The task – Send back exactly the lines from the opening line of the records below through the one with "93 Infos (821, 717)".

Saved data entries:
___

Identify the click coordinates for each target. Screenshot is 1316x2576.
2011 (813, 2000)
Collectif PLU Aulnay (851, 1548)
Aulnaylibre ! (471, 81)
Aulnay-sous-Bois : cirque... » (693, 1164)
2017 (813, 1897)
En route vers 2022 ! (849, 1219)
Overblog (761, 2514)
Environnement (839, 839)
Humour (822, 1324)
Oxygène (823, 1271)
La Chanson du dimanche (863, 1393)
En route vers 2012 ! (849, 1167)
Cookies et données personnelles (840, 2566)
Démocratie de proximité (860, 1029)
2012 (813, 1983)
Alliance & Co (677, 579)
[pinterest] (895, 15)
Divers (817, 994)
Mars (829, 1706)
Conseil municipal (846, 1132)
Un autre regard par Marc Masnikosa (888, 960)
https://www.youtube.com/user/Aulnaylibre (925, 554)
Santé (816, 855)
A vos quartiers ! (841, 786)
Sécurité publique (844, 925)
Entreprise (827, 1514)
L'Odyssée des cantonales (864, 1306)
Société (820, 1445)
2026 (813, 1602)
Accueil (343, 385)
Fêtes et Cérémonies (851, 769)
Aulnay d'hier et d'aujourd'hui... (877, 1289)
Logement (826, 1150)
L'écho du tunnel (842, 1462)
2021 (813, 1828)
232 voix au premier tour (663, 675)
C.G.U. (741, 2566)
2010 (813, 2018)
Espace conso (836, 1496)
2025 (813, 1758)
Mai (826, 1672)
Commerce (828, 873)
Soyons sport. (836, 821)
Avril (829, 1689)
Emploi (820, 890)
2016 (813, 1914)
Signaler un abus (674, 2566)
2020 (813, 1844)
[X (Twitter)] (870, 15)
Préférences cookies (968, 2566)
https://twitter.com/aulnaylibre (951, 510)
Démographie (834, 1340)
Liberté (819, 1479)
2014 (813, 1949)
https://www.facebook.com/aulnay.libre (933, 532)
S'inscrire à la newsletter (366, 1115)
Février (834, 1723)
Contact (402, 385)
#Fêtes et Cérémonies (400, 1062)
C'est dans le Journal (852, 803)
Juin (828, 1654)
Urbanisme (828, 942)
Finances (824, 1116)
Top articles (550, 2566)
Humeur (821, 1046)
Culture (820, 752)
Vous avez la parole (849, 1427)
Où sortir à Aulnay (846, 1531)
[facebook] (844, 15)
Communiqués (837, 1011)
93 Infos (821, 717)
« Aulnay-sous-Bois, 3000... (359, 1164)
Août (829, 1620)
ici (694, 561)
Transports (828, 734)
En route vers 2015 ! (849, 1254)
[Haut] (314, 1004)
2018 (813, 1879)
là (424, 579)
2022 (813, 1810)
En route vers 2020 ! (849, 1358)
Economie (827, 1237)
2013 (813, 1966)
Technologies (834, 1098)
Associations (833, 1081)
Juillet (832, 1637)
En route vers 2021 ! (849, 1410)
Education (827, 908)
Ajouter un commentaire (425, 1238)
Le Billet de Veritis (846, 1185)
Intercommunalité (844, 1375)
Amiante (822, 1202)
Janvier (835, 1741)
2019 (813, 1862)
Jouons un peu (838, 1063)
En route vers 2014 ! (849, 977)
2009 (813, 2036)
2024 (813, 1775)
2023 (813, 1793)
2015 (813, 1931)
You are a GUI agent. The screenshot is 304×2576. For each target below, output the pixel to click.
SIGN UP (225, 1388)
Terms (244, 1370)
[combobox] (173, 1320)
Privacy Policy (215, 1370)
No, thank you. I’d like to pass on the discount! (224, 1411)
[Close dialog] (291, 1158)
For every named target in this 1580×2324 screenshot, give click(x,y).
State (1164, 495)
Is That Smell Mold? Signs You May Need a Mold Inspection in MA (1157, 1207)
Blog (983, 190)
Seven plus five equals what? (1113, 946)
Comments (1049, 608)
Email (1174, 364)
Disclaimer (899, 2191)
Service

___

Solution to this problem –
Identify the click coordinates for each target. Screenshot is 1316x2576.
2011 (813, 2000)
Collectif PLU Aulnay (851, 1548)
Aulnaylibre ! (471, 81)
Aulnay-sous-Bois : cirque... » (693, 1164)
2017 (813, 1897)
En route vers 2022 ! (849, 1219)
Overblog (761, 2514)
Environnement (839, 839)
Humour (822, 1324)
Oxygène (823, 1271)
La Chanson du dimanche (863, 1393)
En route vers 2012 ! (849, 1167)
Cookies et données personnelles (840, 2566)
Démocratie de proximité (860, 1029)
2012 (813, 1983)
Alliance & Co (677, 579)
[pinterest] (895, 15)
Divers (817, 994)
Mars (829, 1706)
Conseil municipal (846, 1132)
Un autre regard par Marc Masnikosa (888, 960)
https://www.youtube.com/user/Aulnaylibre (925, 554)
Santé (816, 855)
A vos quartiers ! (841, 786)
Sécurité publique (844, 925)
Entreprise (827, 1514)
L'Odyssée des cantonales (864, 1306)
Société (820, 1445)
2026 (813, 1602)
Accueil (343, 385)
Fêtes et Cérémonies (851, 769)
Aulnay d'hier et d'aujourd'hui... (877, 1289)
Logement (826, 1150)
L'écho du tunnel (842, 1462)
2021 (813, 1828)
232 voix au premier tour (663, 675)
C.G.U. (741, 2566)
2010 (813, 2018)
Espace conso (836, 1496)
2025 (813, 1758)
Mai (826, 1672)
Commerce (828, 873)
Soyons sport. (836, 821)
Avril (829, 1689)
Emploi (820, 890)
2016 (813, 1914)
Signaler un abus (674, 2566)
2020 (813, 1844)
[X (Twitter)] (870, 15)
Préférences cookies (968, 2566)
https://twitter.com/aulnaylibre (951, 510)
Démographie (834, 1340)
Liberté (819, 1479)
2014 (813, 1949)
https://www.facebook.com/aulnay.libre (933, 532)
S'inscrire à la newsletter (366, 1115)
Février (834, 1723)
Contact (402, 385)
#Fêtes et Cérémonies (400, 1062)
C'est dans le Journal (852, 803)
Juin (828, 1654)
Urbanisme (828, 942)
Finances (824, 1116)
Top articles (550, 2566)
Humeur (821, 1046)
Culture (820, 752)
Vous avez la parole (849, 1427)
Où sortir à Aulnay (846, 1531)
[facebook] (844, 15)
Communiqués (837, 1011)
93 Infos (821, 717)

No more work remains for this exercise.